**Work order A**
Answer these questions using the excerpt below about a family's habit of speaking in abbreviations:
(i) Which TV show did the family always watch together?
(ii) Why did the parents first start abbreviating words?
(iii) Until what point did the writer believe "pita" was a word from another language?
**Work order B**
For each statement, decide whether it agrees with the excerpt below about a family's habit of speaking in abbreviations. Answer yes or no and quote the words from the excerpt that decide it.
(i) The parents abbreviate only the names of TV shows.
(ii) The writer's friends found the habit amusing.
(iii) The parents still talk in abbreviations.

Excerpt: Begin

1) My parents speak in abbrevs.

No, they don’t LOL, say OMG, or even WTF (although I’m trying to get that one to catch on). They abbreviate, well, anything. It started when my brother and I were little, to keep us from understanding what they were saying. They’d ask each other, “So, are we going to let them watch DQMW with us tonight?” (We always watched Dr. Quinn, Medicine Woman as a family – you know, before Jane Seymour was “Kitty Kat.”) So I grew up thinking everyone did that – everyone spoke in abbreviations. Why say the whole name of a TV show, movie, book, friend, place you were going, ANYTHING, when you could just use a couple letters?

My friends? Not amused.

My parents still speak like that. “Sorry, honey. Can’t talk now. GA’s on.” Old habits die hard.

2) They make up words (or change the meaning).

Has anyone ever called you a pita? Probably not (unless it was me). Until high school, I thought that when my parents called me a pita, it was just some word in another language that I didn’t completely understand. I got the gist – they only used it when I was irritating them. When I was being a pain. Or, more specifically, a pain in the ass.

Excerpt: End
Data excerpt: Begin

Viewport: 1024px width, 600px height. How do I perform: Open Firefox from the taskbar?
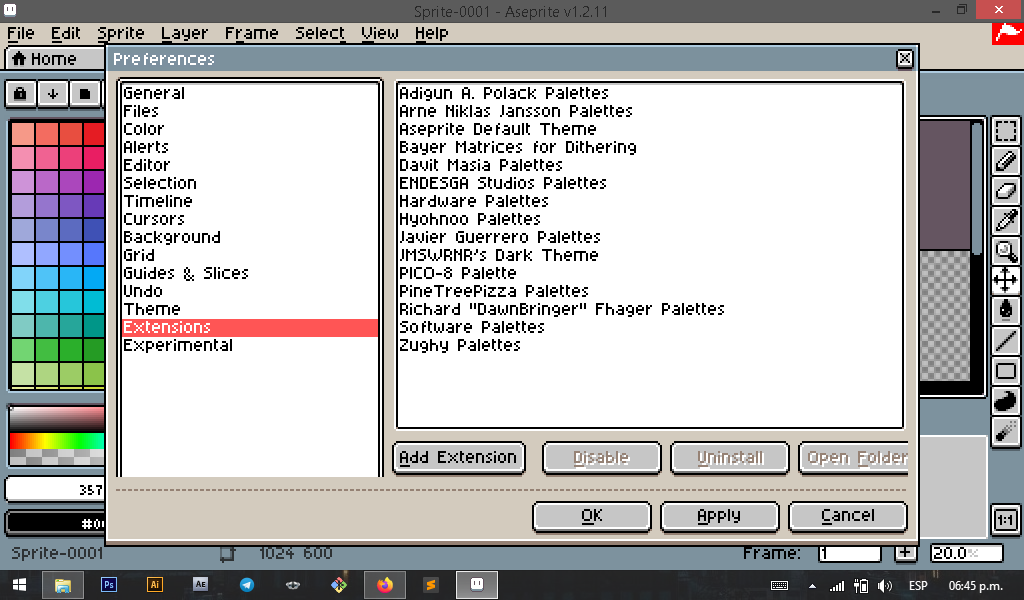385,584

Data excerpt: End

**Expected answer A**
(i) Dr. Quinn, Medicine Woman.
(ii) To keep the writer and the writer's brother from understanding what they were saying.
(iii) Until high school.

**Expected answer B**
(i) No: "They abbreviate, well, anything."
(ii) No: "My friends? Not amused."
(iii) Yes: "My parents still speak like that."